--- Start Quoted passage ---

There are a number of examples given throughout the Bible of physical actions being taken in conjunction with prayer.
Jesus, at times, looked toward the heavens and prayed as he did during the resurrection of Lazarus. “Then they took away the stone from the place where the dead was laid. And Jesus lifted up his eyes, and said, Father, I thank thee that thou hast heard me.” (John 11:41) Another account where Jesus “lifted up his eyes” is given in John 17:1: “These words spake Jesus, and lifted up his eyes to heaven, and said, Father, the hour is come; glorify thy Son, that thy Son also may glorify thee.”Jesus in the garden is described as falling on his face and praying. “And he went a little further, and fell on his face, and prayed,” (Matthew 26:39)

In the book of Daniel, we discover that King Nebuchadnezzar, after being exiled from men, realized his mistakes and turned to the God of Daniel by looking up toward heaven. “And at the end of the days I Nebuchadnezzar lifted up mine eyes unto heaven, and mine understanding returned unto me, and I blessed the most High, and I praised and Honoured him that liveth for ever, whose dominion is an everlasting dominion, and his kingdom is from generation to generation.” (Daniel 4:34)

King Solomon is described as lifting his hands toward heaven during his prayer. “And Solomon stood before the altar of the LORD in the presence of all the congregation of Israel, and spread forth his hands toward heaven:” (I Kings 8:22)

Following David’s prayer at the dedication of the future temple, the people bowed down their heads. “And David said to all the congregation, Now bless the LORD your God. And all the congregation blessed the LORD God of their fathers, and bowed down their heads, and worshipped the LORD, and the king.” (I Chronicles 29:20)

--- End Quoted passage ---
--- Start Provided records ---

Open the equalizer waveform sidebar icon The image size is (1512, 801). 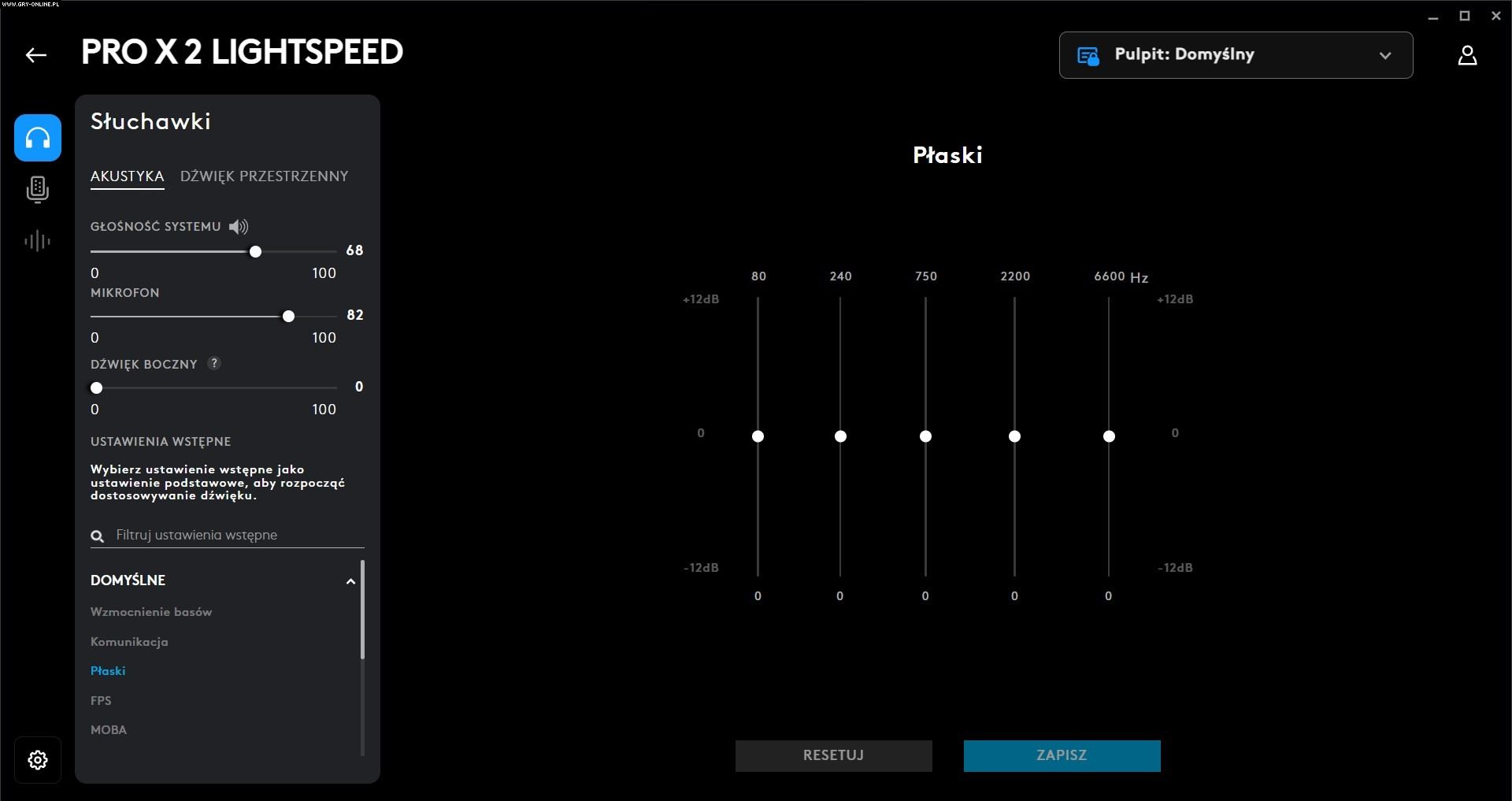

--- End Provided records ---
--- Start Provided records ---

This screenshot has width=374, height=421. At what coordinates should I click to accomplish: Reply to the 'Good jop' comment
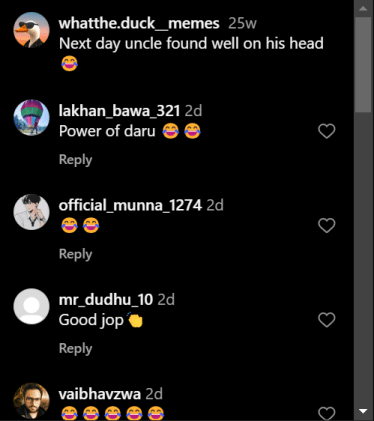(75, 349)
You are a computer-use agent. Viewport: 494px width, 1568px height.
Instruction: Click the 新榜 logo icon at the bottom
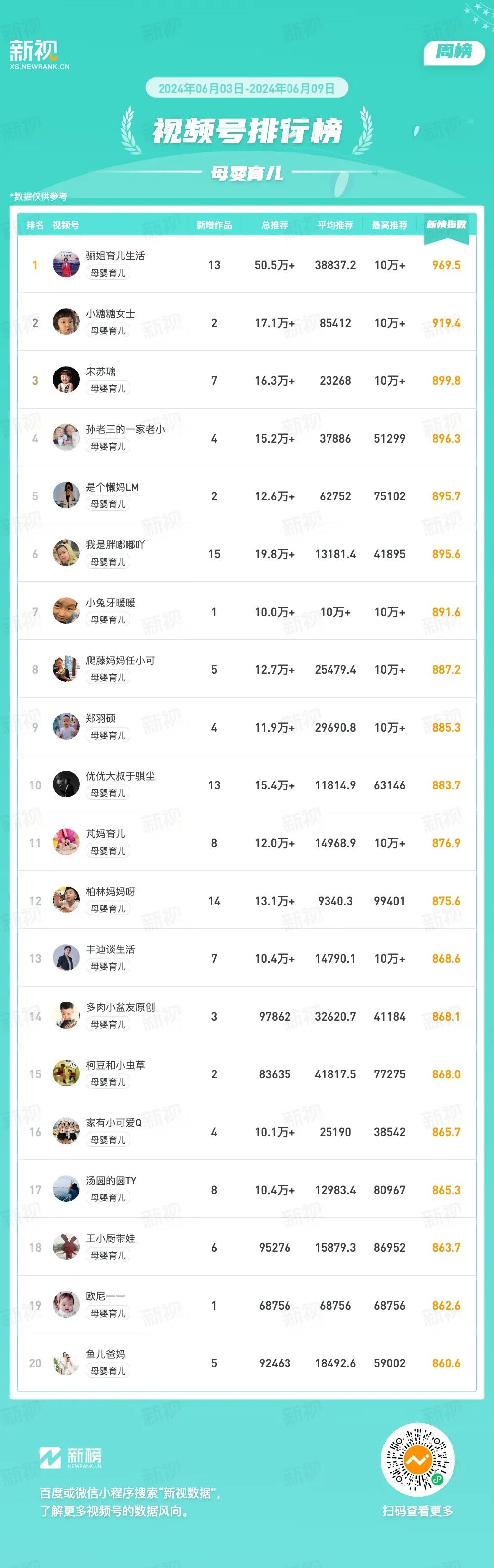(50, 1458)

--- End Provided records ---
--- Start Provided records ---

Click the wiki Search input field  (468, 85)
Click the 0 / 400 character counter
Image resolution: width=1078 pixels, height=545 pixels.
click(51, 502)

--- End Provided records ---

_What is asked:_
a – Copy the passage on physical actions in prayer from "King Solomon is" up to and including "(I Chronicles 29:20)".
b – Write a continuation of the passage on physical actions in prayer, picking up after its final sentence.

_Response list:_
a –
King Solomon is described as lifting his hands toward heaven during his prayer. “And Solomon stood before the altar of the LORD in the presence of all the congregation of Israel, and spread forth his hands toward heaven:” (I Kings 8:22)

Following David’s prayer at the dedication of the future temple, the people bowed down their heads. “And David said to all the congregation, Now bless the LORD your God. And all the congregation blessed the LORD God of their fathers, and bowed down their heads, and worshipped the LORD, and the king.” (I Chronicles 29:20)

b –
David is portrayed as sitting before the LORD in II Samuel 7:18 “Then went King David in, and sat before the LORD, and he said, Who am I, O Lord GOD? and what is my house, that thou hast brought me hitherto?”

At another time, when praying for his sick child, David is described as fasting and lying all night on the ground. “David therefore besought God for the child; and David fasted, and went in, and lay all night upon the earth.” (II Samuel 12:16)

King Hezekiah is illustrated as turning his face against the wall and weeping. “Then he turned his face to the wall, and prayed unto the LORD, saying, I beseech thee, O LORD, remember now how I have walked before thee in truth and with a perfect heart, and have done that which is good in thy sight. And Hezekiah wept sore.”(II Kings 20:2-3)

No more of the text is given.